* _Passage for review_
Generation of baseline and alternative models
In this study, a residential area in Seoul with large altitude differences in terrain and clear differences in albedo between buildings was selected as a case study site (see Fig. 3.). Additionally, only buildings with a total floor area of 1,000m2 or larger, which are the targets of mandatory ZEB certification, were selected as research targets. This is because the buildings were highly likely to be equipped with BIPV as securing a certain energy self-sufficiency rate under the ZEB roadmap was necessary and because they were determined to be the first research targets in realizing carbon-neutral architecture owing to high total energy consumption. Finally, 20 representative buildings among the selected buildings were analyzed (see Fig. 4.).
Case study site: residential area, Seoul
20 Target buildings
Building modeling was performed based on building area polygons and floor information using ArcGIS Pro. Since no information was provided on the buildings’ floor heights, a typical floor height of 3 m was assumed. It was multiplied by the number of floors, and the building’s polygon geometry was protruded to generate LoD1-level 3D geometry. A 3D model that can be used in solar irradiance simulation was constructed.
To reflect urban terrain, a terrain model was constructed based on the contour information of the seamless digital map using ArcGIS Pro. A triangulated irregular network (TIN) was formed using point data that included the altitude information of contour lines. It was converted into a digital elevation model (DEM), a pixel-based model. Finally, a realistic model was constructed by protruding the formed road polygons at a height of 0.01 m on the generated terrain model.
Albedo information was extracted using S-Map’s building image data. Based on this, a realistic baseline model was generated. Each albedo value was set based on the material information of Spectral DB [17]. It was applied to concrete (29.82%), brick (13.84%), white paint (69.68%), and curtain wall (8.30%) buildings. A single value was assigned to terrain (7.38%) and roads (11.39%) (see Table 2. and Fig. 5.).
Albedo settings for the baseline model
Baseline model with applied albedo
Albedo scenarios (0.1~0.9) were set to cover a range from red bricks (albedo: 0.104), a representative low-albedo exterior material, to white exterior wall plaster (albedo: 0.866), a high-albedo exterior material. They were applied to buildings, terrain, and roads, with a focus on the quantitative analysis of errors that occur in the broad albedo range.

* _Available data_

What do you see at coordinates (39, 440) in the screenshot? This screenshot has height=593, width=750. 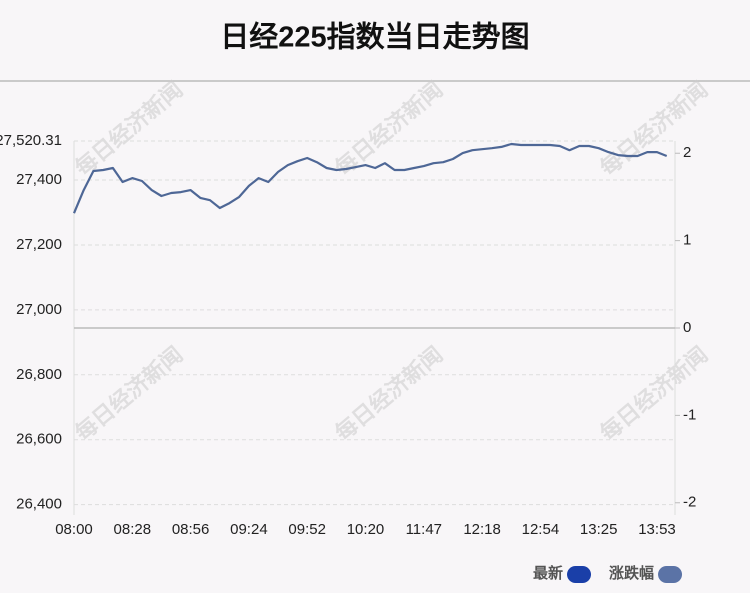 I see `y-tick-label: 26,600` at bounding box center [39, 440].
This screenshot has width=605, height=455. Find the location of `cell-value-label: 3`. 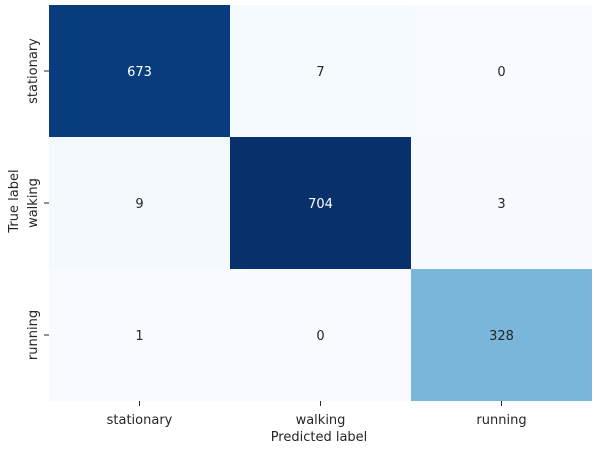

cell-value-label: 3 is located at coordinates (501, 204).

* _Required actions_
1. Based on the modeling passage, decide whether each statement agrees with it. Answer yes or no and quote the words that settle it.
(a) A floor height of 3 m was assumed because no floor height data was available.
(b) Road polygons were protruded at a height of 0.1 m on the terrain model.
(c) Curtain wall buildings were assigned an albedo of 13.84%.
2. From the modeling passage, quote the text from "Albedo settings for" to "broad albedo range.".
3. Answer these questions using the modeling passage.
(a) How many representative buildings were analyzed?
(b) Which software was used to build the building and terrain models?
(c) What range of albedo values did the scenarios cover?

* _Task-by-task results_
1.
(a) Yes: "Since no information was provided on the buildings’ floor heights, a typical floor height of 3 m was assumed."
(b) No: "protruding the formed road polygons at a height of 0.01 m on the generated terrain model"
(c) No: "curtain wall (8.30%)"

2.
Albedo settings for the baseline model
Baseline model with applied albedo
Albedo scenarios (0.1~0.9) were set to cover a range from red bricks (albedo: 0.104), a representative low-albedo exterior material, to white exterior wall plaster (albedo: 0.866), a high-albedo exterior material. They were applied to buildings, terrain, and roads, with a focus on the quantitative analysis of errors that occur in the broad albedo range.

3.
(a) 20
(b) ArcGIS Pro
(c) 0.1~0.9